Scott Stanford

Personal information
- Born: August 30, 1966 (age 59) Haverstraw, New York, U.S.

Professional wrestling career
- Ring name: Scott Stanford
- Debut: 2009

= Scott Stanford =

American sports announcer (born 1966)

Scott Stanford (born August 30, 1966) is an American entertainment host, news/sports anchor and commentator. Stanford can be seen co-hosting The Suki & Scott Show on digital and broadcast platforms. Since Sept of 2023, Scott can also be heard anchoring morning newscasts on 1010WINS/92.3FM in NYC. Scott was also anchoring sports at CBS Sports HQ. Scott was recently the main sports anchor on PIX11 NY as well as co-host along with Sukanya Krishnan on the WPIX11 Morning Show. Along with Tamsen Fadal, he was co-anchor of WPIX-TV in New York City's weeknight 5 pm and 10 pm newscasts until July 2014. Stanford previously worked for WWE for 15 years as a host for This Week in WWE, Bottom Line and Afterburn on the WWE Network. Scott can also be heard occasionally hosting on 77 WABC Radio in New York and doing stand up comedy for various charity organizations.

==Journalism career==
=== Sports anchor (2002-2008, 2009-2013, 2014-present) ===
At WCBS Newsradio 880, Stanford received the 2002 and 2003 "AIR Award," which recognized him as the best radio sports anchor in the New York City market. Stanford is also six-time New York Emmy Award-winning sportscaster for "On-Camera Achievement." He also started working for WNYW-TV, where he was the post-game reporter for the New York Yankees baseball team, along with hosting/reporting duties for the New York Giants Football pre-game kickoff shows. Scott's "Know Your Foe" Giants quiz segment has also received an award from the Associated Press. He also acts as a play-by-play announcer for college basketball and arena football. Stanford left WNBC-TV to start as weekday 5PM and 10PM anchor on WPIX-TV, but was later given a reassigned role in July 2014, becoming WPIX's lead sports anchor. He was also the host of the PIX11 Sports Desk, a nightly sports wrap up show on PIX11 at 10:45. Stanford was also the main host for NY Yankees Pre Game shows when the Yankees air on PIX11. Stanford left WPIX in January 2019.
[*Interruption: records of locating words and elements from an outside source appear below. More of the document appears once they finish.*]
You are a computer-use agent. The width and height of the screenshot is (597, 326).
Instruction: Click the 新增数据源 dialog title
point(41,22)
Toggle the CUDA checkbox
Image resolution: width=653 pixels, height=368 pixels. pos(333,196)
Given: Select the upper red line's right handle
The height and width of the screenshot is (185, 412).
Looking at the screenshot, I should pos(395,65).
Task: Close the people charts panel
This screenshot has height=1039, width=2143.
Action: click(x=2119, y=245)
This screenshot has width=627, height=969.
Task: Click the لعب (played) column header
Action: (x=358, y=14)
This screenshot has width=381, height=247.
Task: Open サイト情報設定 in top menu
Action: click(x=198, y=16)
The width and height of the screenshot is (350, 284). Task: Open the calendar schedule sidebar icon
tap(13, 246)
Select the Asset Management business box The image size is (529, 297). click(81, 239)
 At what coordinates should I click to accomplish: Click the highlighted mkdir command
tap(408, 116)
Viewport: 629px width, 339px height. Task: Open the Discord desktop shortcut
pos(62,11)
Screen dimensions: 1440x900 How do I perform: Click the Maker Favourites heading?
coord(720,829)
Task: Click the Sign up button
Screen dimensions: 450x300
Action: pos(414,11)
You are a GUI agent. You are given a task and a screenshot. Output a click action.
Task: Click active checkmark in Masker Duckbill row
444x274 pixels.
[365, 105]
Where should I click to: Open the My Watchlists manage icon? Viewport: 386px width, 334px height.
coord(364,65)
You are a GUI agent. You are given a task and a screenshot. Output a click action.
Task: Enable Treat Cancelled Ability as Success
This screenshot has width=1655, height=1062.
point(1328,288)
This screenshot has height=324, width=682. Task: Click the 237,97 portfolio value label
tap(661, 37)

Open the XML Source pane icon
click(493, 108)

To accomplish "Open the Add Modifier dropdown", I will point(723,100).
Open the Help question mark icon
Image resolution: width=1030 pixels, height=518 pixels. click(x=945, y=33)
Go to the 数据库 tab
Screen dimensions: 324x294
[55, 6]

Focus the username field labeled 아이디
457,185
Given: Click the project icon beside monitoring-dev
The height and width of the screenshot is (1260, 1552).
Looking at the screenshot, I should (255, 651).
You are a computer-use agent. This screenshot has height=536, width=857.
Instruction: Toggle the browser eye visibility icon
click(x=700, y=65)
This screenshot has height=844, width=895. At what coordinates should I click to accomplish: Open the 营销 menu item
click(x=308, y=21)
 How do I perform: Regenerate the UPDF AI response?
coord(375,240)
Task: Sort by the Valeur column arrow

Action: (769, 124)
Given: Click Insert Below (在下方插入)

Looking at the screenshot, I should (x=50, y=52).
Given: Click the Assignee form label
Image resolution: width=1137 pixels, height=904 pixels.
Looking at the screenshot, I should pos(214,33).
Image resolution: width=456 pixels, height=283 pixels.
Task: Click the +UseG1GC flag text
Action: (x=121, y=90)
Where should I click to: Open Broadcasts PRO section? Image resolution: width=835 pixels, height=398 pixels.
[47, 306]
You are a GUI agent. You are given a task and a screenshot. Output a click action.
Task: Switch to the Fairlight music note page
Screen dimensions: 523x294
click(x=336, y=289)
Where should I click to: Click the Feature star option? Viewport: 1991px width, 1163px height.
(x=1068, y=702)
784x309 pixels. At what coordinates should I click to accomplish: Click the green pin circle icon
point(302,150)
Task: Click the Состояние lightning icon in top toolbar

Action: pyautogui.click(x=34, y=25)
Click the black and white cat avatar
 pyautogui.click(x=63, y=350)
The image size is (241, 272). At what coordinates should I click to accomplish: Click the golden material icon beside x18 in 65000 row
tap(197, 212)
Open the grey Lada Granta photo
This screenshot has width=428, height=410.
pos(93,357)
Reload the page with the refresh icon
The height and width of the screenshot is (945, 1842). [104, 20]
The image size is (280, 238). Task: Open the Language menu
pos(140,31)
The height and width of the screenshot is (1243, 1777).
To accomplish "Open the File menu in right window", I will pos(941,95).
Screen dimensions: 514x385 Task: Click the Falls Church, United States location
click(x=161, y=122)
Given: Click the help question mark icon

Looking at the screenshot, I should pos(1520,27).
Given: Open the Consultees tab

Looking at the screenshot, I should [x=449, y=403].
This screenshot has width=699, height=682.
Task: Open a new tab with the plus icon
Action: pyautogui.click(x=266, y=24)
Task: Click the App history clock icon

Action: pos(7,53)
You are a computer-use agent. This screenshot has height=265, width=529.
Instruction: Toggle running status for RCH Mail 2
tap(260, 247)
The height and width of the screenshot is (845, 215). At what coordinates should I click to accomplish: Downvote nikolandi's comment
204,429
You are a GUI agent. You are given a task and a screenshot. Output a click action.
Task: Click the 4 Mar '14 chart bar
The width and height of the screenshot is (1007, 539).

==Professional wrestling career==
Stanford debuted in WWE in 2009 replacing Jack Korpela as the host of WWE Bottom Line. In October 2010, he became the new play-by-play commentator for WWE Superstars replacing Michael Cole. He called his first episode on the October 7 episode of Superstars with Jerry Lawler. This team was short-lived, however, as in mid-November injured wrestler CM Punk, who had started commentating on Raw, replaced Lawler on Superstars. At the end of December, Punk left the commentary team after assaulting John Cena on Raw and SmackDown with a chair. Starting on the December 31 episode of Superstars, Josh Mathews joined Stanford as the color commentator. In addition to his commentary duties, with Tony Dawson, he hosted the pre-recorded PPV Preshow every month. Stanford also made appearances in Zack Ryder's weekly Z! True Long Island Story YouTube series. On the show, Stanford revealed that he was the man who attacked Chiappetta, Ryder's best friend, becoming a heel in the process. This was later proven false as it was Stanford's exact look-alike, Rot (wearing a "#Heel" Jacket), who performed the ambush. Stanford was the host of the Monday Night Raw and SmackDown Live pre-shows on the WWE Network until November 2016 as well as the host of This Week in WWE. Stanford announced he had left WWE in July 2025 ending his 15-year tenure with the company.